Novozymes, a global bioinnovation company based in Denmark, and Dacheng Group, a major starch processing company based in China, announces an agreement to make plastics from agricultural waste. The two companies have agreed to expand their cooperation in developing biochemicals derived from biomass and to promote the industrialization of plant-based glycol. Glycols are biochemicals used in household cleaning products, cosmetics, and used as building blocks for making polyesters and plastics.
“This collaboration with Dacheng Group is another important step toward the future biobased society,”said Steen Riisgaard, CEO and President of Novozymes A/S. “Bio-technology will open the pathway to a biobased society in which renewable agricultural residues can be converted into biochemicals and nearly substitute the role that petrochemical industries have been playing since the industrial revolution.”
This agreement is one in a range of similar partnerships between Novozymes and major players on the market for chemicals. Through the recent years, Novozymes has partnered with global companies (e.g.: Braskem in Brazil and Cargill in the United States) to develop new technologies to derive biochemicals that can replace traditional petrochemcials that can be used in a wide range of products like plastic and diapers.
Under the agreement, Novozymes will provide Dacheng Group with knowledge and the enzymes for converting biomass like corn stover, wheat and rice straw into sugar. Dacheng Group will then convert the sugar into glycol. Dacheng Group has the first commercialized facility in the world to mass produce plant-based glycols. The facility, located in northeastern China, is expected to produce plant-based biochemicals within a few years.
“Dacheng and Novozymes have complementary technological advantages in biomass-to-chemical industry and share the vision for the future that the renewable such as agricultural and forestry residues or even urban organic garbage should be important energy and material sources,” said Xu Zhouwen, Chairman of Dacheng Group.
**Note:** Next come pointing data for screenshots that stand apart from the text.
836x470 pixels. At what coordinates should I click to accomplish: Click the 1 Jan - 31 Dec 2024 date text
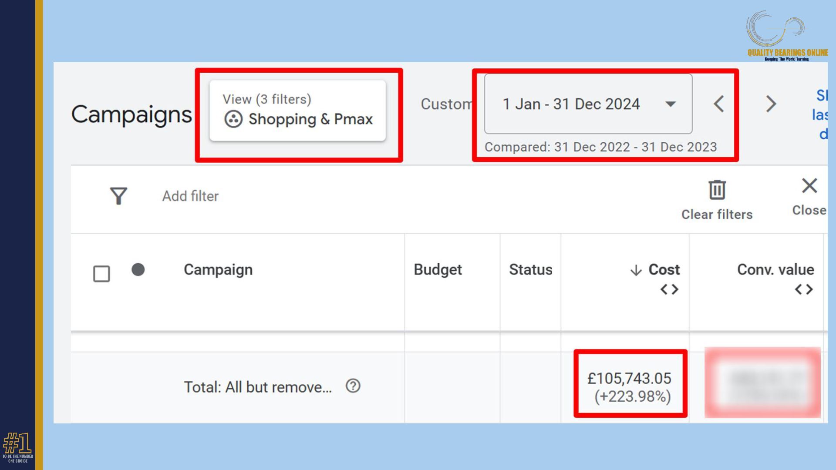pyautogui.click(x=571, y=104)
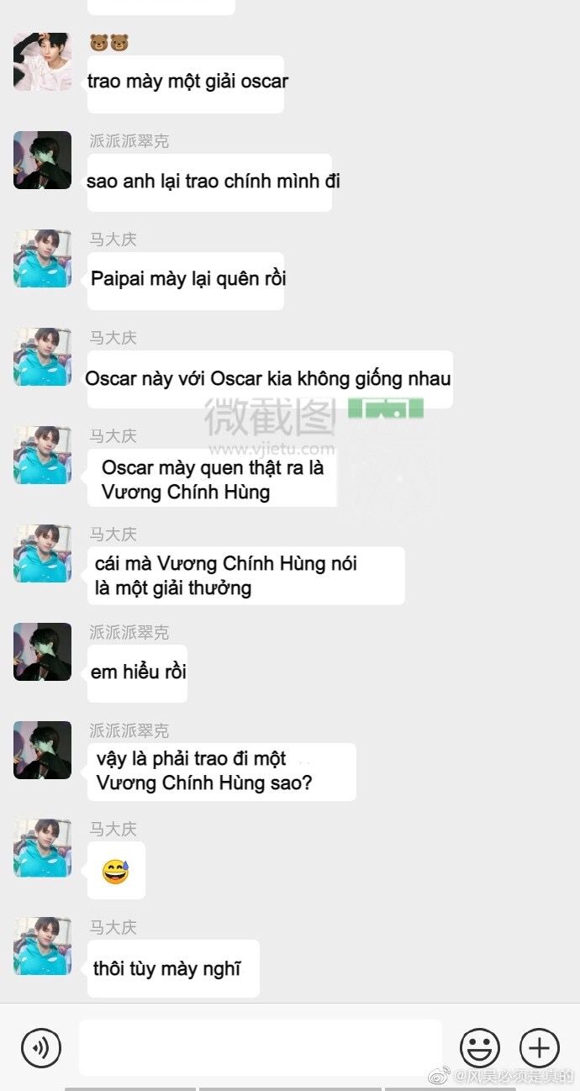The width and height of the screenshot is (580, 1091).
Task: Tap avatar beside 'em hiểu rồi' message
Action: [42, 651]
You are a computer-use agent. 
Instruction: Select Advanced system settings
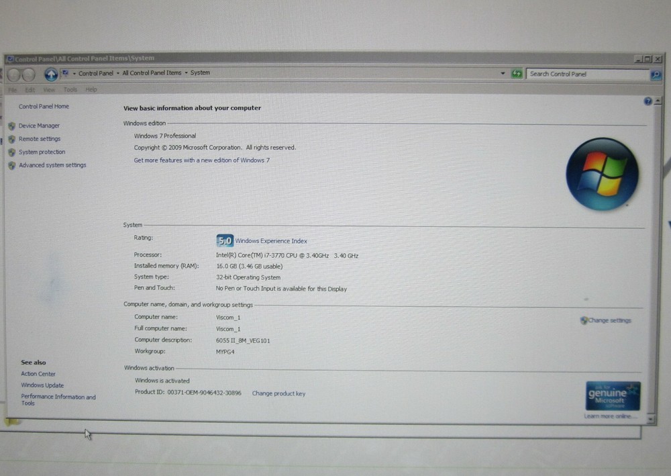[x=52, y=164]
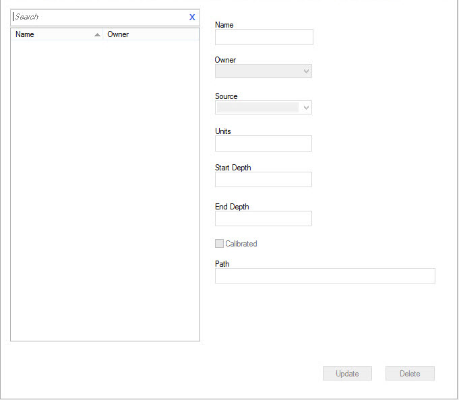Image resolution: width=459 pixels, height=400 pixels.
Task: Focus the Name text field
Action: [264, 37]
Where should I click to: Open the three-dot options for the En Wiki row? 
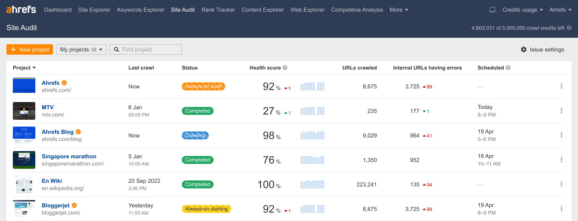pyautogui.click(x=561, y=184)
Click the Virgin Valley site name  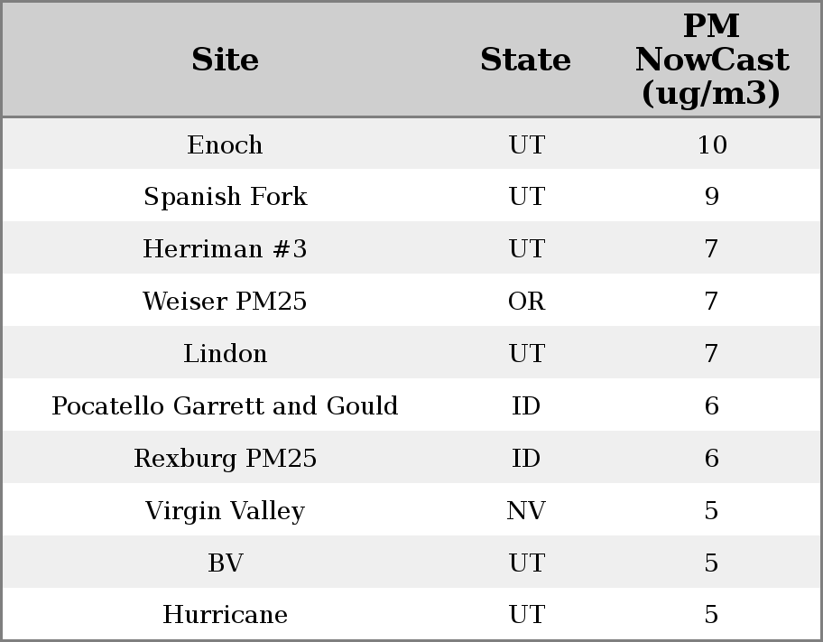coord(225,511)
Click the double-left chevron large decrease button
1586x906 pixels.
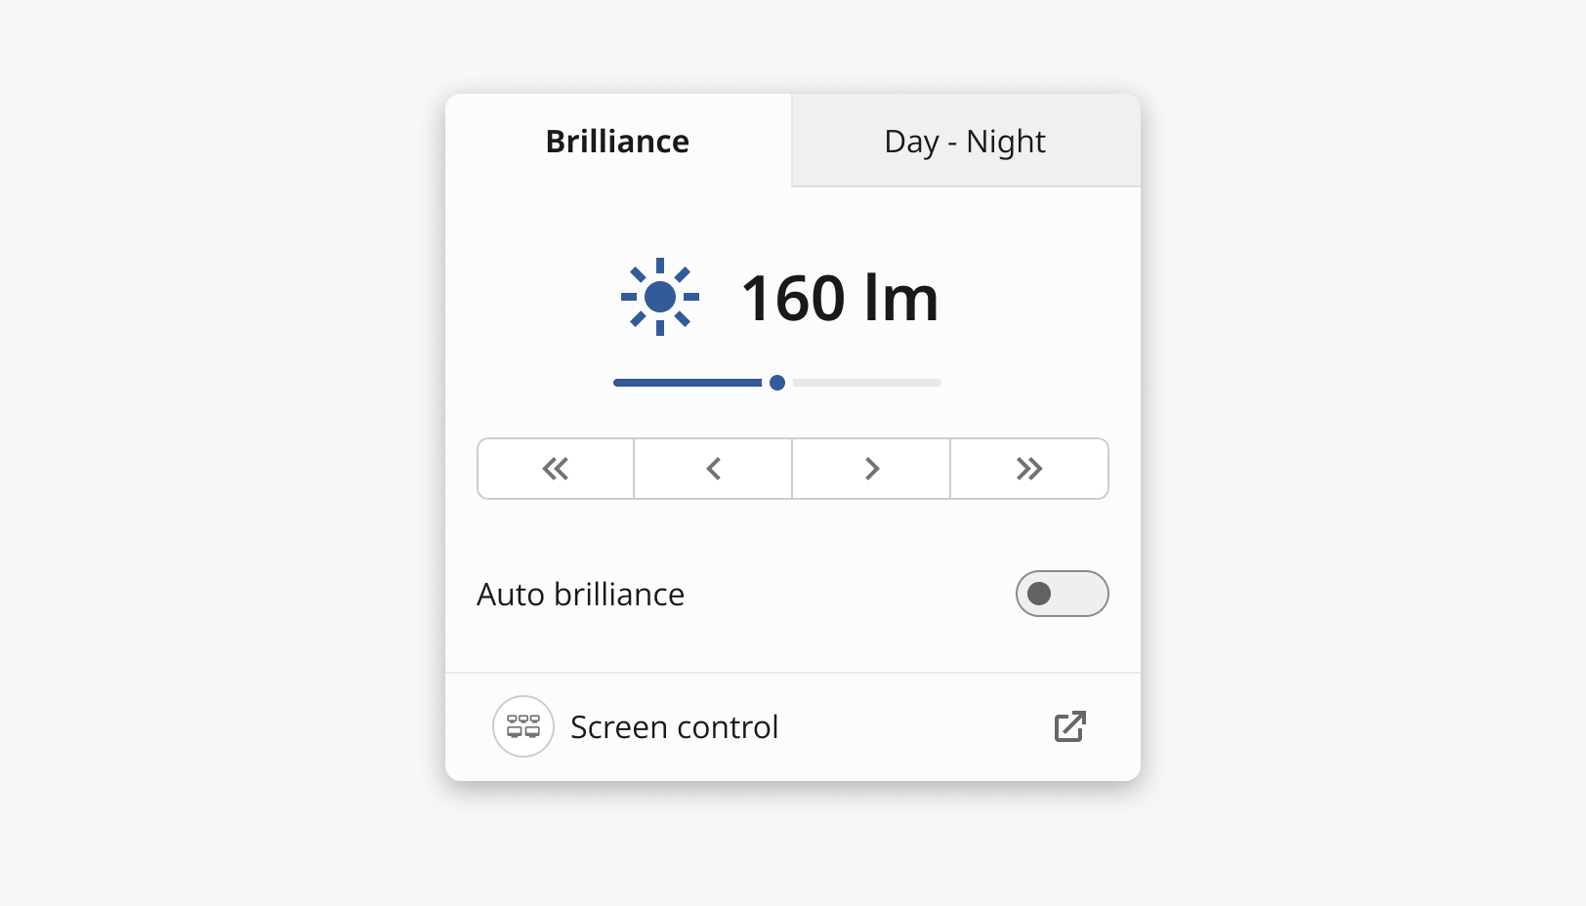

China currently produces 700 million tons of agricultural waste per year, including: corn and wheat stovers, rice straws, and others. Much of this waste is burned directly in farm fields, which can cause serious air pollution, rather than using this waste to develop new technologies and new sources of clean energy. Moreover, the development of plant-based glycols could generate new income sources for China’s farmers and lessen China’s dependence on imported crude oil.